In August this year it was announced that the world’s largest bottled water company, Nestle, has started using the How2Recycle label on its half-litre bottles for major brands in the United States.
Its aim is to encourage and educate all Americans to recycle plastic bottles – by providing consumers with a clear and consistent message. Nestle is also encouraging other packaged goods makers to adopt the labelling standard created by the Sustainable Packaging Coalition in 2012.
This initiative means fewer loose caps will have the potential to get into waterways and oceans. It also helps to ensure that the caps will be recycled, with caps being replaced they can then go through the recycling stream and are therefore, less likely to fall through a recycler’s equipment – so far, so good.
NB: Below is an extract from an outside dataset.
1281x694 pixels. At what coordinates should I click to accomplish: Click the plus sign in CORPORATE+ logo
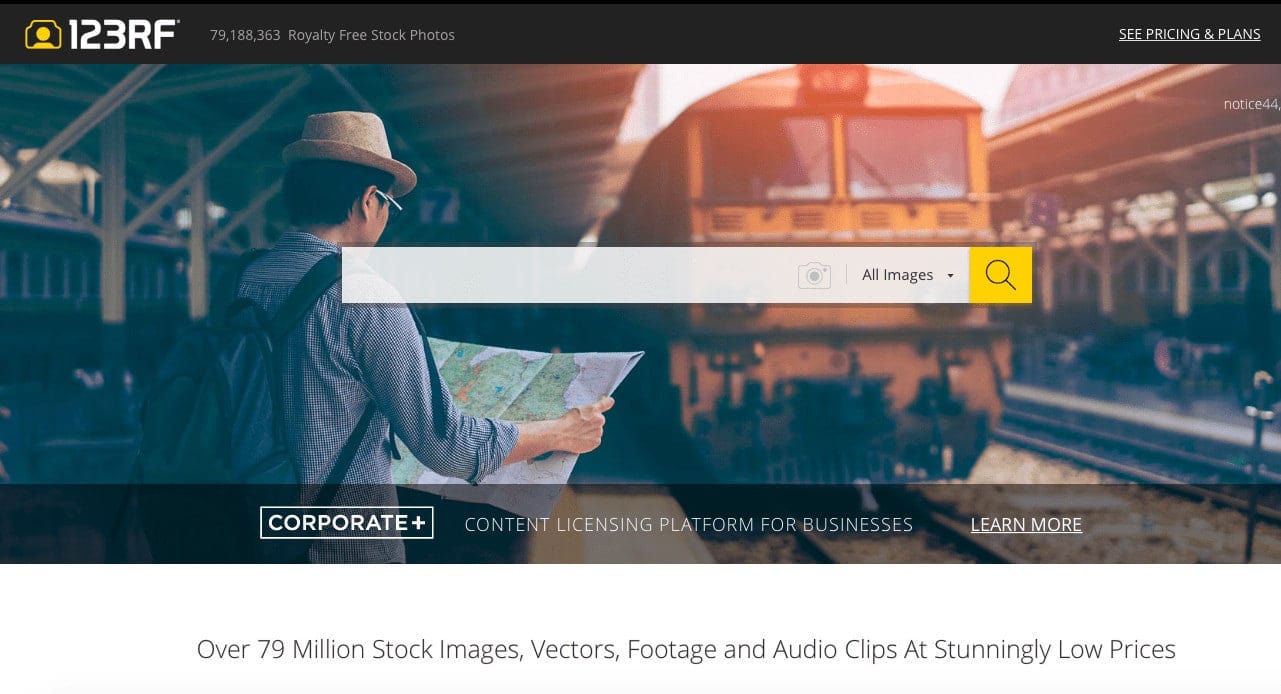[417, 523]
It will no doubt lead to the capture of far higher volumes of bottle caps for the first time, which means more of this valuable resource which can be turned into something else.
But this poses yet another challenge, if other bottled water and soft drinks makers adopt this labelling scheme, are they confident that the caps it has been designed to capture can be effectively recycled?
Water bottles are moulded predominantly with clear PET, yet the caps are manufactured either in black, or, an increasing myriad of coloured PE material. The separation of this plastics waste stream therefore, remains a problematic issue, since not only black, but some coloured bottle caps, can absorb infrared – which renders them ‘invisible’ to near infrared sorting systems used by recyclers – so they end up in landfill instead.
Near infrared red pigment technology
The problem of recycling black plastics has been well documented recently. As a specialist, additive and masterbatch manufacturer, Colour Tone has spearheaded research into the problem of how to recycle black plastics packaging through the development of novel near infrared (NIR) pigment technology.
This pigment enables black plastic to be visible for NIR sorting. It has proved in numerous materials validation trials with black food trays and tubs that this colourant does not inhibit the sorting of the mixed plastics waste stream when sorting with NIR spectrophotometers.
But most importantly, this technology can be applied to coloured plastics too, since they also contain IR absorbing pigments, allowing colours to be specified with the same NIR sorting characteristic.
If manufacturers are serious about ‘closing the loop’ on water and soft drinks bottles finally, they must rethink the materials selection for caps and closure design too. While plastic bottles have come a long way when it comes to recycling in recent years, it seems that there is still much room for improvement.
Britain alone consumes £3bn litres of bottled water per year and it’s the fastest growing drinks market in the world – that’s a lot of caps.